Re: [LSF/MM/BPF TOPIC] Measuring limits and enhancing buffered IO

"Paul E. McKenney" <paulmck@xxxxxxxxxx> · Tue, 27 Feb 2024 09:58:48 -0800

On Tue, Feb 27, 2024 at 11:34:06AM -0500, Kent Overstreet wrote:
> On Tue, Feb 27, 2024 at 08:21:29AM -0800, Paul E. McKenney wrote:
> > On Tue, Feb 27, 2024 at 03:54:23PM +0000, Matthew Wilcox wrote:
> > > On Tue, Feb 27, 2024 at 07:32:32AM -0800, Paul E. McKenney wrote:
> > > > At a ridiculously high level, reclaim is looking for memory to free.
> > > > Some read-only memory can often be dropped immediately on the grounds
> > > > that its data can be read back in if needed.  Other memory can only be
> > > > dropped after being written out, which involves a delay.  There are of
> > > > course many other complications, but this will do for a start.
> > > 
> > > Hi Paul,
> > > 
> > > I appreciate the necessity of describing what's going on at a very high
> > > level, but there's a wrinkle that I'm not sure you're aware of which
> > > may substantially change your argument.
> > > 
> > > For anonymous memory, we do indeed wait until reclaim to start writing it
> > > to swap.  That may or may not be the right approach given how anonymous
> > > memory is used (and could be the topic of an interesting discussion
> > > at LSFMM).
> > > 
> > > For file-backed memory, we do not write back memory in reclaim.  If it
> > > has got to the point of calling ->writepage in vmscan, things have gone
> > > horribly wrong to the point where calling ->writepage will make things
> > > worse.  This is why we're currently removing ->writepage from every
> > > filesystem (only ->writepages will remain).  Instead, the page cache
> > > is written back much earlier, once we get to balance_dirty_pages().
> > > That lets us write pages in filesystem-friendly ways instead of in MM
> > > LRU order.
> > 
> > Thank you for the additional details.
> > 
> > But please allow me to further summarize the point of my prior email
> > that seems to be getting lost:
> > 
> > 1.	RCU already does significant work prodding grace periods.
> > 
> > 2.	There is no reasonable way to provide estimates of the
> > 	memory sent to RCU via call_rcu(), and in many cases
> > 	the bulk of the waiting memory will be call_rcu() memory.
> > 
> > Therefore, if we cannot come up with a heuristic that does not need to
> > know the bytes of memory waiting, we are stuck anyway.
> 
> That is a completely asinine argument.

Huh.  Anything else you need to get off your chest?

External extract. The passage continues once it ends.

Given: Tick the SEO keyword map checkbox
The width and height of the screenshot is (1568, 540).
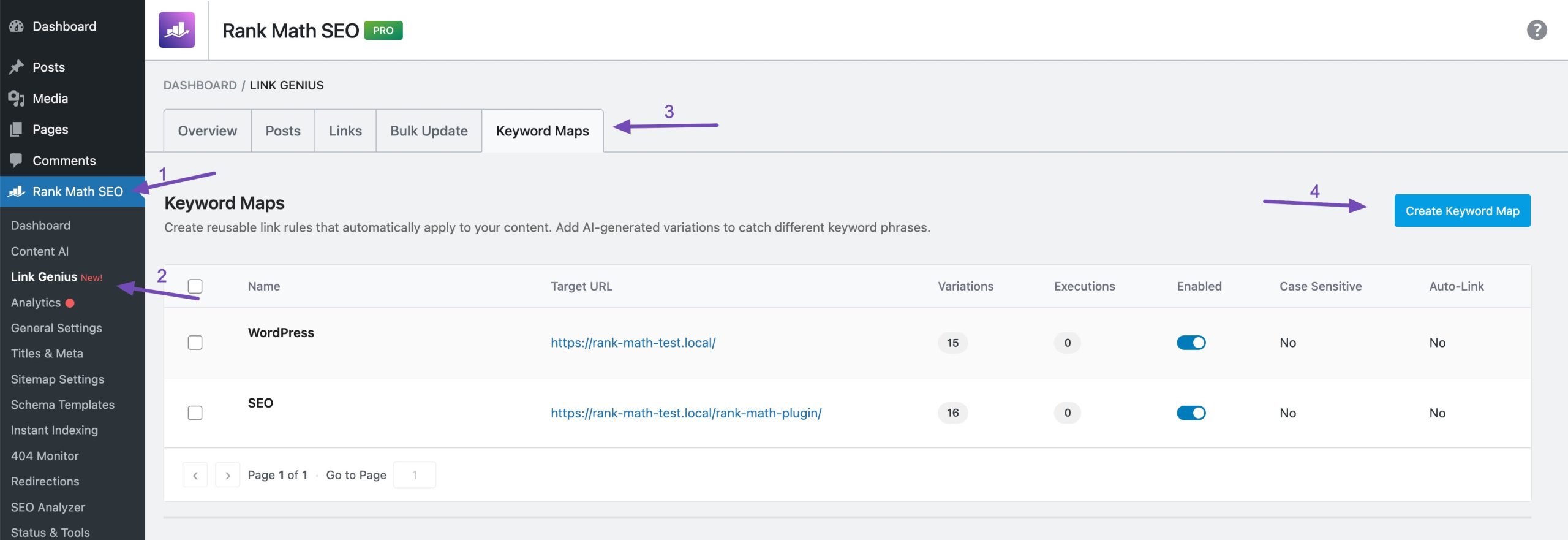Looking at the screenshot, I should click(x=195, y=413).
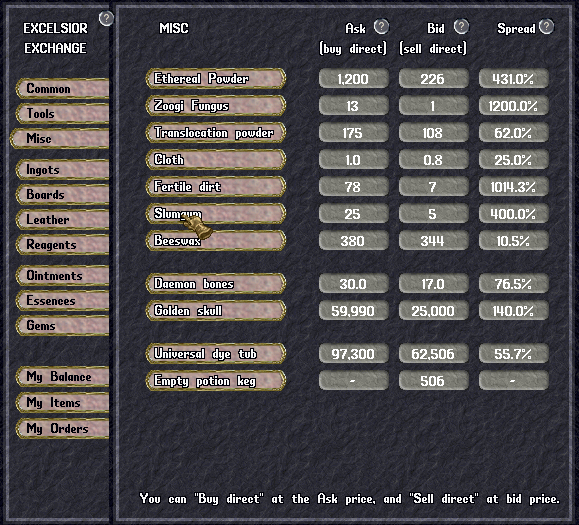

On the off-chance it is unclear, I do disagree with your assessment.

> > So perhaps the proper heuristic for RCU speeding things up is simply
> > "Hey RCU, we are in reclaim!".
> 
> Because that's the wrong heuristic. There are important workloads for
> which  we're _always_ in reclaim, but as long as RCU grace periods are
> happening at some steady rate, the amount of memory stranded will be
> bounded and there's no reason to expedite grace periods.

RCU is in fact designed to handle heavy load, and contains a number of
mechanisms to operate more efficiently at higher load than at lower load.
It also contains mechanisms to expedite grace periods under heavy load.
Some of which I already described in earlier emails on this thread.

> If we start RCU freeing all pagecache folios we're going to be cycling
> memory through RCU freeing at the rate of gigabytes per second, tens of
> gigabytes per second on high end systems.

The load on RCU would be measured in terms of requests (kfree_rcu() and
friends) per unit time per CPU, not in terms of gigabytes per unit time.
Of course, the amount of memory per unit time might be an issue for
whatever allocators you are using, and as Matthew has often pointed out,
the deferred reclamation incurs additional cache misses.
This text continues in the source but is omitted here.